* EXERCISE DIRECTIONS
Rewrite the rows starting with the line containing "Where should I" and continuing through the end of the records. Switch every "screenshot" to "capture", keep everything else unchanged, and omit the pictures.

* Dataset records
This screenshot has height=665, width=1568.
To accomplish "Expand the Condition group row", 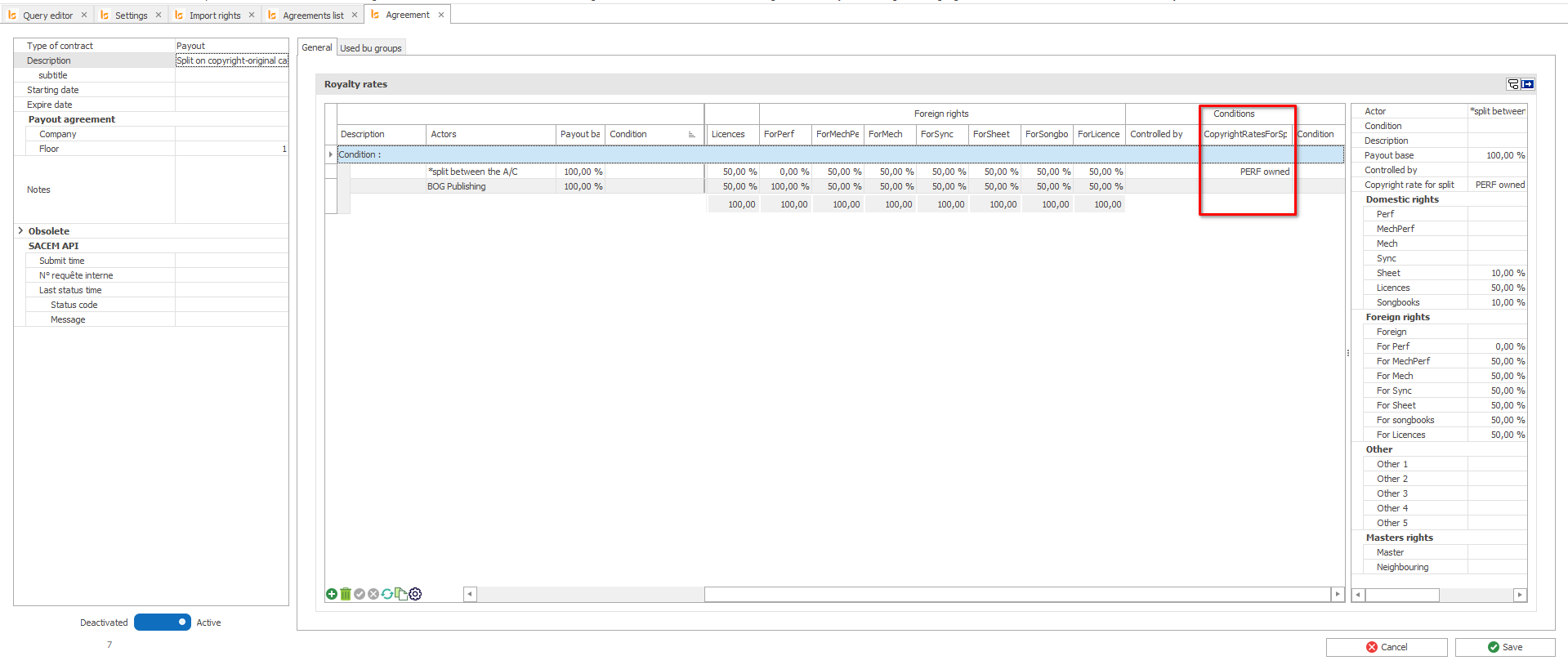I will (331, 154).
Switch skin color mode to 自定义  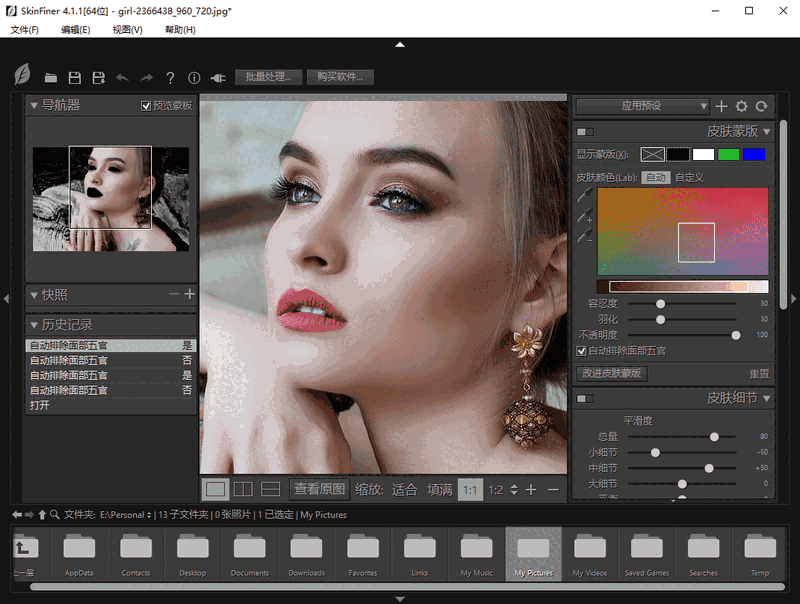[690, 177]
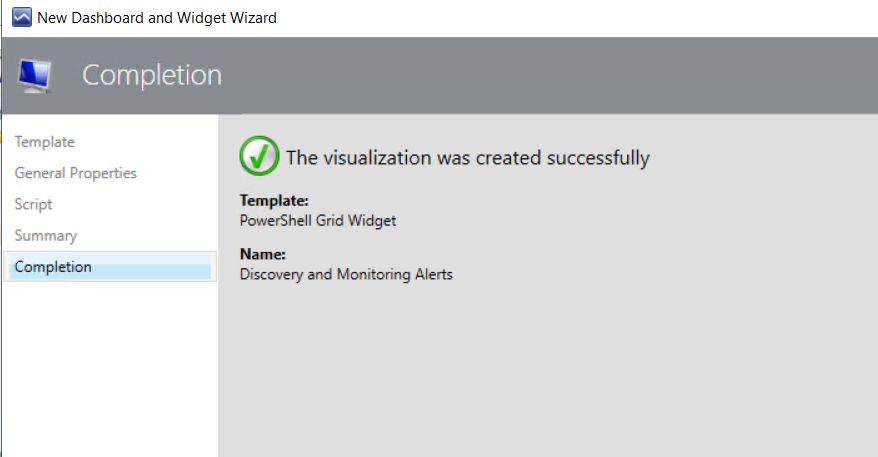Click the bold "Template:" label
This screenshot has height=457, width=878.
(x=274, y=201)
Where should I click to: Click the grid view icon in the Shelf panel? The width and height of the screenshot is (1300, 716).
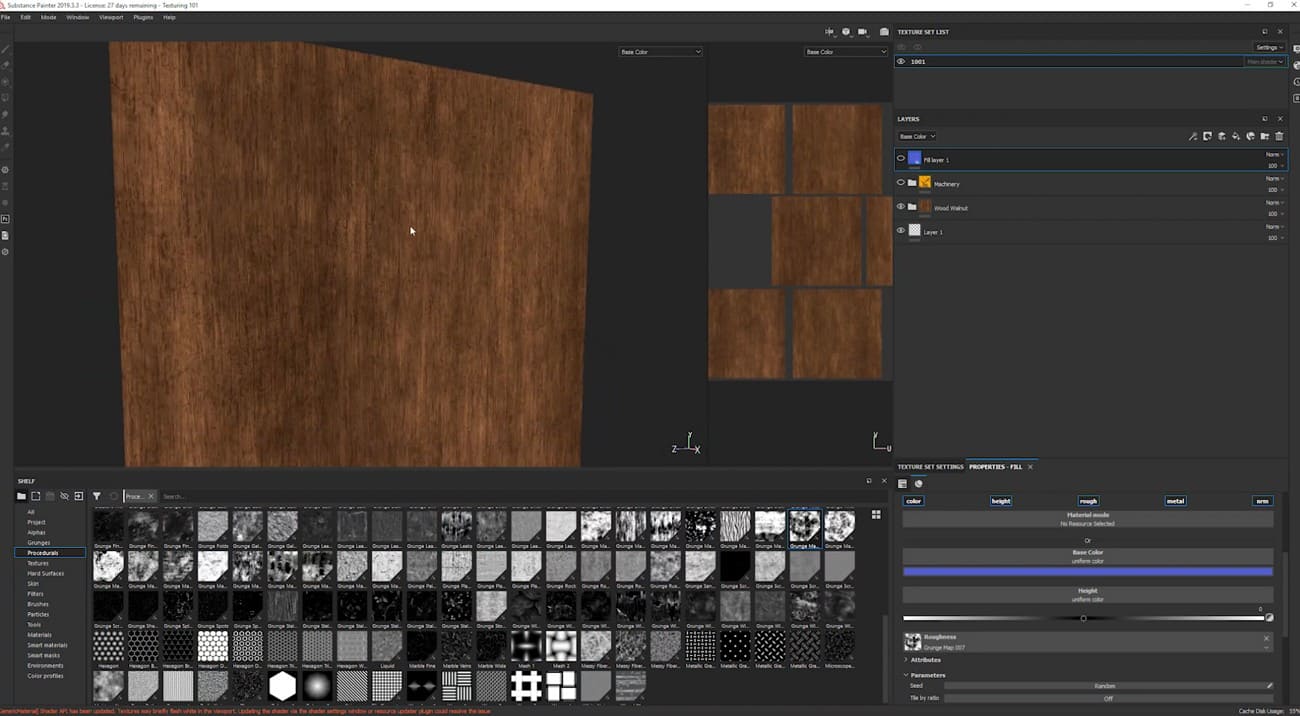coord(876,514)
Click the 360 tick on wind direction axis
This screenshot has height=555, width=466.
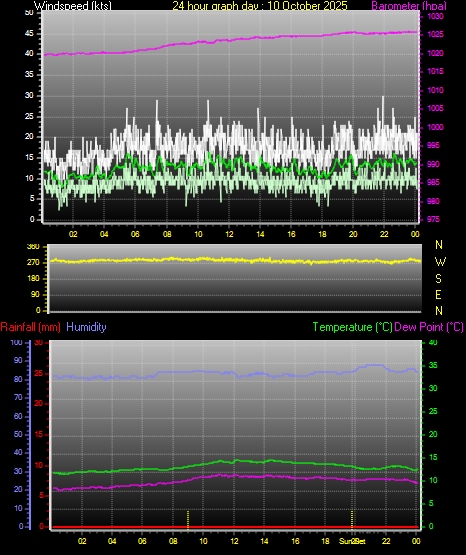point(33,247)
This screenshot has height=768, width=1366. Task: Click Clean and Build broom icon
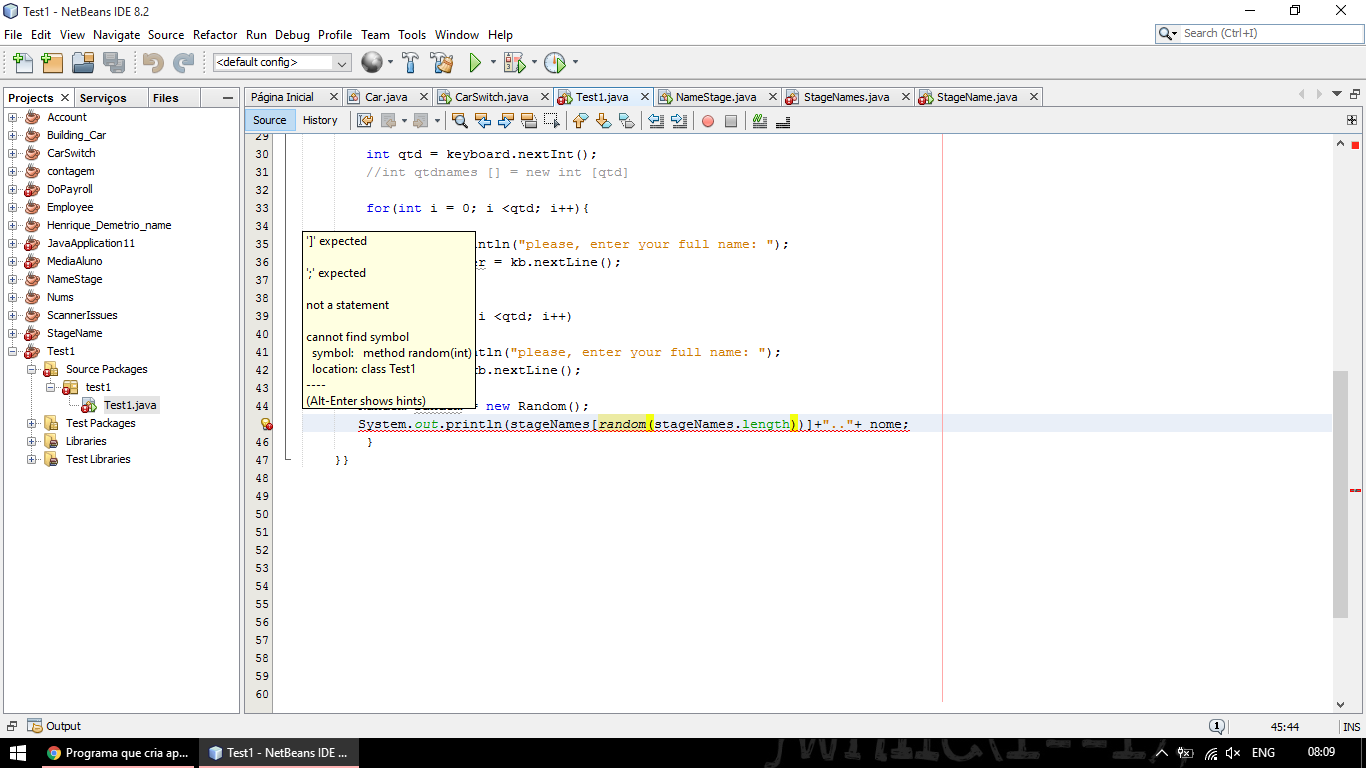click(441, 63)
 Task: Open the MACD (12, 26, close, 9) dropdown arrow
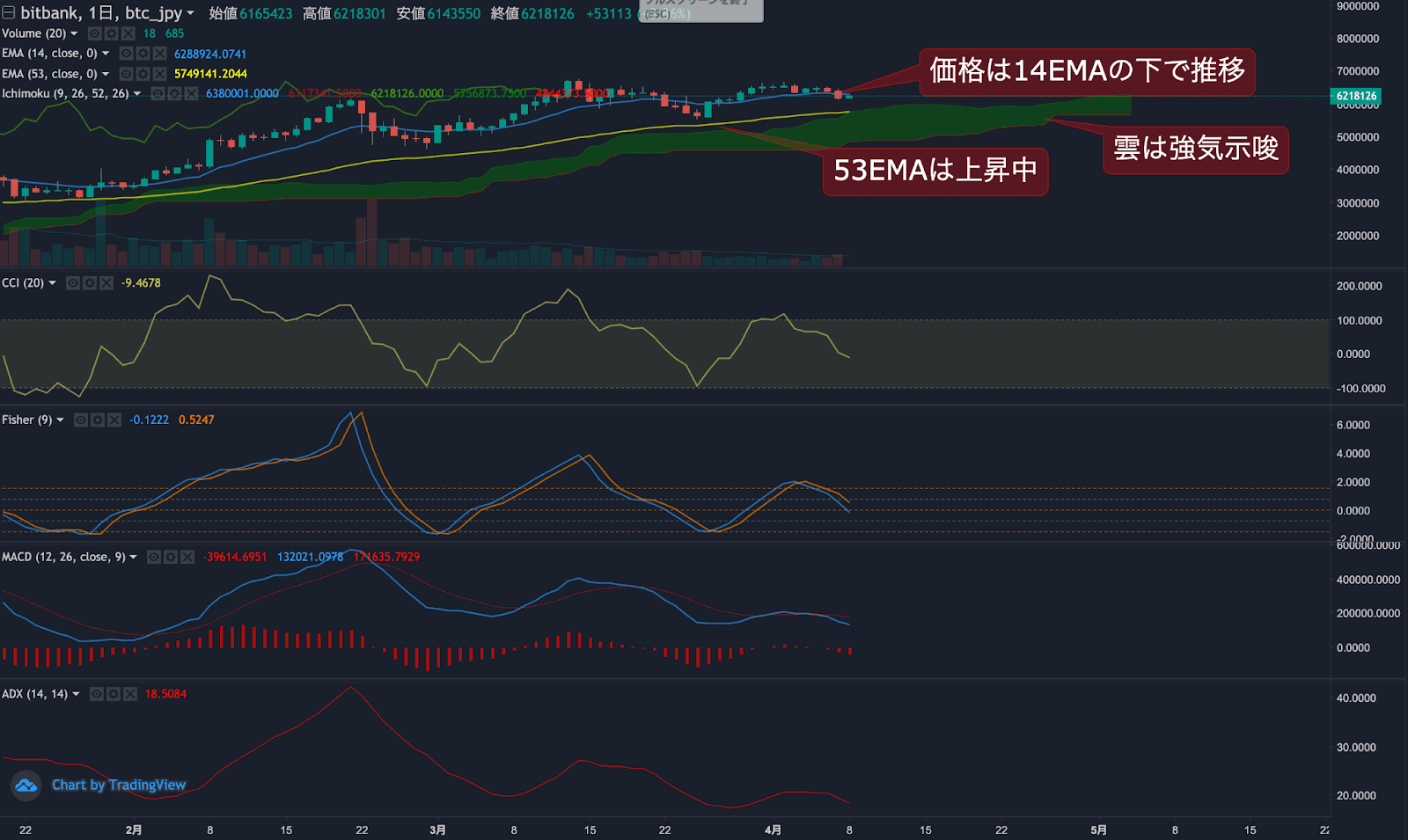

* CORRECT RESULT
Where should I click to: Click the grid view icon in the Shelf panel? The width and height of the capture is (1300, 716).
coord(876,514)
Click the 360 tick on wind direction axis
This capture has height=555, width=466.
point(33,247)
This capture has height=768, width=1366. Task: Click Clean and Build broom icon
click(441, 63)
 Task: Open the MACD (12, 26, close, 9) dropdown arrow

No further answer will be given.